Task prompt: For the data below, restate word for word only the lines from the line containing "780x594 pixels. How" through the line containing "Task: Open Section 15 of the Privacy Act link", both ends included.

※ ※ ※

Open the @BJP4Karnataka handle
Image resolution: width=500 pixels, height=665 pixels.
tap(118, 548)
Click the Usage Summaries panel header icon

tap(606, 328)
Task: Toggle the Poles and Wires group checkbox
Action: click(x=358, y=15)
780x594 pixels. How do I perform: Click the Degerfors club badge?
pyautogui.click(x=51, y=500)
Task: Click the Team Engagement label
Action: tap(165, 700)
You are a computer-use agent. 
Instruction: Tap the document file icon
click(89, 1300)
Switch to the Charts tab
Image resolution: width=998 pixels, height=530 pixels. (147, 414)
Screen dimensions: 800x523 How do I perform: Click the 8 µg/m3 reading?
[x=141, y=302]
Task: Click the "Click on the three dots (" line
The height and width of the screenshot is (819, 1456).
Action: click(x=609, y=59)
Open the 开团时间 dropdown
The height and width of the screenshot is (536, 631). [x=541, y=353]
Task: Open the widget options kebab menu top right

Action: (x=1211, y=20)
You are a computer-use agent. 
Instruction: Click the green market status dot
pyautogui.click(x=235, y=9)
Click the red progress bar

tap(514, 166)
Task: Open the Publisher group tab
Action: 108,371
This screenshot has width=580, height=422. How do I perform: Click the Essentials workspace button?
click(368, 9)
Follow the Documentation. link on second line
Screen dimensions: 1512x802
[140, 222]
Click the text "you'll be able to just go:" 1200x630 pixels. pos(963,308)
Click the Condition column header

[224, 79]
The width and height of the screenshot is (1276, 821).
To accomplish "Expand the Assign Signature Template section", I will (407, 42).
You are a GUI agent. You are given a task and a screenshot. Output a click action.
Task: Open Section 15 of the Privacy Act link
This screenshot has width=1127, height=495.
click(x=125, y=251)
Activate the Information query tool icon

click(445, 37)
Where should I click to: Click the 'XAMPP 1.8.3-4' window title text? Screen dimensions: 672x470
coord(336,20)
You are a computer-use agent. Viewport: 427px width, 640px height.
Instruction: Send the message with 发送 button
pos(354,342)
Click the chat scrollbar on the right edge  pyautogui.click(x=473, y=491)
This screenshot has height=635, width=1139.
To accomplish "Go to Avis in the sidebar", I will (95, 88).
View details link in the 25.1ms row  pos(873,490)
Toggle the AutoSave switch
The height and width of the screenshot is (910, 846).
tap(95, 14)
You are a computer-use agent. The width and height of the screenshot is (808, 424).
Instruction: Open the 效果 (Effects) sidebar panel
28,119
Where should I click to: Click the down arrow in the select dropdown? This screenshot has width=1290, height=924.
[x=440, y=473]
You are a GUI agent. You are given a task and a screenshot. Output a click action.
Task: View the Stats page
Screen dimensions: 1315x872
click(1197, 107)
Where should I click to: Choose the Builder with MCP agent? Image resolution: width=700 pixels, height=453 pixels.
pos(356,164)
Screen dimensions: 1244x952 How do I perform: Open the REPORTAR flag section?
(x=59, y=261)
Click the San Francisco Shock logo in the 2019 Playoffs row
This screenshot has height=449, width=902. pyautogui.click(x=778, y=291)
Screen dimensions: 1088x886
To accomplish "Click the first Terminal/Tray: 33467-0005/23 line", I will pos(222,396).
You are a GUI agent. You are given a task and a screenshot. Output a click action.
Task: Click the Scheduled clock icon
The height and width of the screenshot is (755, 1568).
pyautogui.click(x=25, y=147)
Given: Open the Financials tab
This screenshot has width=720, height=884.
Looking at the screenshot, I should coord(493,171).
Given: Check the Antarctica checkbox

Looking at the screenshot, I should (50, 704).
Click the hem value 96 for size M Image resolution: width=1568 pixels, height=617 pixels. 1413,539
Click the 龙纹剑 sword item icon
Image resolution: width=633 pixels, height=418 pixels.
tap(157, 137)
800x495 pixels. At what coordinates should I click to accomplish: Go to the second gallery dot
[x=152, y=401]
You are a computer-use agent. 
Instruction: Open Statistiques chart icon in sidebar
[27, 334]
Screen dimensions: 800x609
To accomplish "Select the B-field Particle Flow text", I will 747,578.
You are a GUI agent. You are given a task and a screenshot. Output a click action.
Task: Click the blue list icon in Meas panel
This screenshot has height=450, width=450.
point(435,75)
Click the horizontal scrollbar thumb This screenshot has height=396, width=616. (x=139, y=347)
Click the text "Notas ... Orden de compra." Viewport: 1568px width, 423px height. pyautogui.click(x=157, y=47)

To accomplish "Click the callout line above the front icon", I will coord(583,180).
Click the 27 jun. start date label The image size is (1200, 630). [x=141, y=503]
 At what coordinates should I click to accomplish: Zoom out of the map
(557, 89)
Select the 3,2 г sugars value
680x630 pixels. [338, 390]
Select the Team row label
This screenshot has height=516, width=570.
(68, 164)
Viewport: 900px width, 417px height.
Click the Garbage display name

※ ※ ※

Answer to the problem:
780x594 pixels. How do I perform: Click the Degerfors club badge?
pyautogui.click(x=51, y=500)
Task: Click the Team Engagement label
Action: tap(165, 700)
You are a computer-use agent. 
Instruction: Tap the document file icon
click(89, 1300)
Switch to the Charts tab
Image resolution: width=998 pixels, height=530 pixels. (147, 414)
Screen dimensions: 800x523 How do I perform: Click the 8 µg/m3 reading?
[x=141, y=302]
Task: Click the "Click on the three dots (" line
The height and width of the screenshot is (819, 1456).
Action: click(x=609, y=59)
Open the 开团时间 dropdown
The height and width of the screenshot is (536, 631). [x=541, y=353]
Task: Open the widget options kebab menu top right

Action: (x=1211, y=20)
You are a computer-use agent. 
Instruction: Click the green market status dot
pyautogui.click(x=235, y=9)
Click the red progress bar

tap(514, 166)
Task: Open the Publisher group tab
Action: 108,371
This screenshot has width=580, height=422. How do I perform: Click the Essentials workspace button?
click(368, 9)
Follow the Documentation. link on second line
Screen dimensions: 1512x802
[140, 222]
Click the text "you'll be able to just go:" 1200x630 pixels. pos(963,308)
Click the Condition column header

[224, 79]
The width and height of the screenshot is (1276, 821).
To accomplish "Expand the Assign Signature Template section", I will (407, 42).
You are a GUI agent. You are given a task and a screenshot. Output a click action.
Task: Open Section 15 of the Privacy Act link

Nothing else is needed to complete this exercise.